Martha was attending full-scale meetings within eight days of the birth and managed to avoid any impression of juggling simultaneous brand-new motherhood and the making of a $14 million movie. That was her mission, which she achieved admirably, but it wasn't the breeze she made it out to be.
"I've pulled something off under enormous duress," Martha says. "He's a healthy baby and the shooting of the film went healthily, but I often felt like a sort of donkey-and-cart in a mad cartoon in which the donkey is pulling an impossibly large load which causes all four feet to splay out at right angles to his body. It required great concentration and planning, back-up in the form of two nannies and a very supportive husband. Shooting a film necessitates long working hours -- your home becomes simply the place where you sleep a few hours at night, for virtually seven days a week.
"Juggling motherhood with this level of commitment is a real conundrum. You get to the 20th century and, as a woman of the Western world, you are given your right to be intelligent, to express yourself -- indeed many women have fought for you to be able to do so. And you are responding. Then, just at that point in your professional life when you are beginning to reap what you've sown, the biological clock starts ticking. Problem. We didn't see this one coming, girls.
"I don't ever want to be seen as a role model, a perfect example that you can do both, because it is so bloody difficult. Even with the system in place, you worry about it all the time. I'm glad I didn't appear to be juggling: I'll never let on and you'll never see it. My work has my 100 per cent commitment - I love it -- but I'm clutching my mobile and, whenever it goes, my heart jumps and thinking it's something about the children.
"I know I am not alone in feeling that one's children are very lame excuse for anything out there in the "working world." As a woman, my instinct is that you should make a great attempt to cover your tracks should your responsibilities to your children ever manifest themselves in a way that may cause the very least change to your professional working day. I'm not sure why this is, but it is strongly felt. Is it because the nurturing nature of motherhood so quickly lets nothing stand in its way? I can't afford dependents -- the film is my dependent, its economics demand it, and understandably so. Help!"

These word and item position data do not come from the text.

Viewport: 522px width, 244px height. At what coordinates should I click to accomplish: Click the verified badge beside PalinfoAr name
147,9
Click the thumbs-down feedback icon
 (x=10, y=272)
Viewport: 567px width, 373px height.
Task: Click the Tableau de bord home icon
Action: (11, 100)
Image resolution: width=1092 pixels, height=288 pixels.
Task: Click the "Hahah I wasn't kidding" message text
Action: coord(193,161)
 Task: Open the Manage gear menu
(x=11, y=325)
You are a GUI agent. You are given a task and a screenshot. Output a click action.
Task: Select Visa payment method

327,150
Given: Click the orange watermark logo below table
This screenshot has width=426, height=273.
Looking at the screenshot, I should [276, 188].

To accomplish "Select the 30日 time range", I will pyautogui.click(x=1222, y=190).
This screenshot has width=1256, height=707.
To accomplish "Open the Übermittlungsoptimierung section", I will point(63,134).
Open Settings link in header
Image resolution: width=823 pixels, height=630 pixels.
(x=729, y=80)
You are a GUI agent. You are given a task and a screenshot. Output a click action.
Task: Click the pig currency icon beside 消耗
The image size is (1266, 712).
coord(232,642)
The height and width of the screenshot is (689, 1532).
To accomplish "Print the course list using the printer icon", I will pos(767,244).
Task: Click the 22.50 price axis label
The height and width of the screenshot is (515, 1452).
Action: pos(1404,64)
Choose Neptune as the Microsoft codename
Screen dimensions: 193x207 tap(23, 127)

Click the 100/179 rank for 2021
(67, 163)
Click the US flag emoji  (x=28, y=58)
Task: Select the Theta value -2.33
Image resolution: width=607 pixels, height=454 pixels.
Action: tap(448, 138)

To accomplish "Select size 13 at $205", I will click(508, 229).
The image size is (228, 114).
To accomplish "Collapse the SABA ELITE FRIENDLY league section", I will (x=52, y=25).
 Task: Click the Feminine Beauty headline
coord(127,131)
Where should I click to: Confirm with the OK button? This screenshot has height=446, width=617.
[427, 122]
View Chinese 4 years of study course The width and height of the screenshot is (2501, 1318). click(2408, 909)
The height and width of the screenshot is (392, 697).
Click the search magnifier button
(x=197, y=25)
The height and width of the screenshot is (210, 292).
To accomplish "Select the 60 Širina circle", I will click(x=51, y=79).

She says the experience has not put her off film-making. She has plans for a futuristic film, "but of an entirely domestic nature -- no conquering of planets, no star wars. I want to examine what we all might be like in terms of what we eat and whether or not we'll still be aging. I want it to be a domestic saga and a satire of our culture now."
The special-effects wizards are in for a good time if Martha pulls this
one off, although it should be a doddle compared to creating springtime
cold breath on the wastelands of Watford.